Although BTSCs appear resistant to radiation (398, 399) and chemotherapy (400), their susceptibility to immunotherapeutic attack has not been formally tested. A recent study in a murine glioma model has shown that the immunologic targeting of brain tumors using DCs pulsed with lysates from tumor cells grown in stem-cell culture media was more efficacious than DCs pulsed with tumor lysates from cells grown in standard culture, suggesting that the targeting of BTSCs may be of therapeutic benefit (401). Thus, the identification of antigens expressed in BTSCs and development of immunotherapy that effectively targets these cells is a promising approach toward improving the outcome of immunotherapy for malignant gliomas.

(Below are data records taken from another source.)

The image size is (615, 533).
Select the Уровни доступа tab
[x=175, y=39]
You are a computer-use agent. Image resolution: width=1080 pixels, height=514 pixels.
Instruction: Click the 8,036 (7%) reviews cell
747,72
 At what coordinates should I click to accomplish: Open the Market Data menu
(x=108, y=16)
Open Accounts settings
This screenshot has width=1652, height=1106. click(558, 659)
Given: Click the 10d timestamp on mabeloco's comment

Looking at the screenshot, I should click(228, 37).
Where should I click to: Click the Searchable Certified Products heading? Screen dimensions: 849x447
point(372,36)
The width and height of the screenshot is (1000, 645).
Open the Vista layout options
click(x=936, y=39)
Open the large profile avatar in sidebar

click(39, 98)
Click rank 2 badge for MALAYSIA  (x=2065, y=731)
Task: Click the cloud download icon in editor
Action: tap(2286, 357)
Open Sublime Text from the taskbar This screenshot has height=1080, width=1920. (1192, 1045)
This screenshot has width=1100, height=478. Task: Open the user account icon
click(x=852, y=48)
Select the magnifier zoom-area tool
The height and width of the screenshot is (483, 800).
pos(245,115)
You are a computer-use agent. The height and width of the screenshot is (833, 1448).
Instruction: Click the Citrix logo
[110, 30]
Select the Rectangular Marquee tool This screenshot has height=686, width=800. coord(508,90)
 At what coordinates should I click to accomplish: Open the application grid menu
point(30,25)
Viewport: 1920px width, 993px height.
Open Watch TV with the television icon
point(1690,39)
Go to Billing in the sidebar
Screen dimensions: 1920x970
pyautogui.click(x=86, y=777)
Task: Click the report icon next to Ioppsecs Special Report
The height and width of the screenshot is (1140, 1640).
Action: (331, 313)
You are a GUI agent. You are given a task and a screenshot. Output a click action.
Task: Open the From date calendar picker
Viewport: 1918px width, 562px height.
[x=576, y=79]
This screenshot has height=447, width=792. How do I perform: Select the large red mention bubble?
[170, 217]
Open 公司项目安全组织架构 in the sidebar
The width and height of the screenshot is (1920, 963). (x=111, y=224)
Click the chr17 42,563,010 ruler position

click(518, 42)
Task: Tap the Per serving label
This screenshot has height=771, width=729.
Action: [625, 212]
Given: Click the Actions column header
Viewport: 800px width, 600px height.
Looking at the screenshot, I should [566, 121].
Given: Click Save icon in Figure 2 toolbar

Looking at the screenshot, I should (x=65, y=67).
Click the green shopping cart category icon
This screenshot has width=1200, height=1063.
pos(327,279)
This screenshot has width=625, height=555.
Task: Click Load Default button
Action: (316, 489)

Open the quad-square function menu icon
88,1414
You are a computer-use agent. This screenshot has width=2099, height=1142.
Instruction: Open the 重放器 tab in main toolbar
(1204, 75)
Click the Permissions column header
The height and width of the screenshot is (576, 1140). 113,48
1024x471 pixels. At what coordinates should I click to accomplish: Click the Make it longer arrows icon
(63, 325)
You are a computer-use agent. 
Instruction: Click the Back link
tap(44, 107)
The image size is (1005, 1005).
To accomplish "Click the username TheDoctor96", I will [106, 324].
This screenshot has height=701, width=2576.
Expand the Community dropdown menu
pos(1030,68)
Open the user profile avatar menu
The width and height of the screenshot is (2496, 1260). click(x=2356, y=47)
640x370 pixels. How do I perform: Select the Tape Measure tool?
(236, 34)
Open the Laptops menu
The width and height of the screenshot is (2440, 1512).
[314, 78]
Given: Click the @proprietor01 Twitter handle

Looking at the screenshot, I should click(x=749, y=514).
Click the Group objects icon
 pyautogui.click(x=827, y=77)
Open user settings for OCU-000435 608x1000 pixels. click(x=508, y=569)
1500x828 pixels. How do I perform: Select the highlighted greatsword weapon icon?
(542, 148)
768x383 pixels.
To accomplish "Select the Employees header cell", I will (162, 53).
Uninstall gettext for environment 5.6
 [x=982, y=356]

These exhilarating advances contain great promise for the development of cellular immunotherapies that will ultimately lead to significant and reliable anti-tumor responses. They also hold significant promise for having a favorable impact on patient survival. Although immunotherapy is not likely to emerge as a single-modality treatment for brain tumors that will replace surgery, radiation, and chemotherapy, it will almost certainly take its place as a very effective adjuvant therapy for the treatment of patients with malignant brain tumors.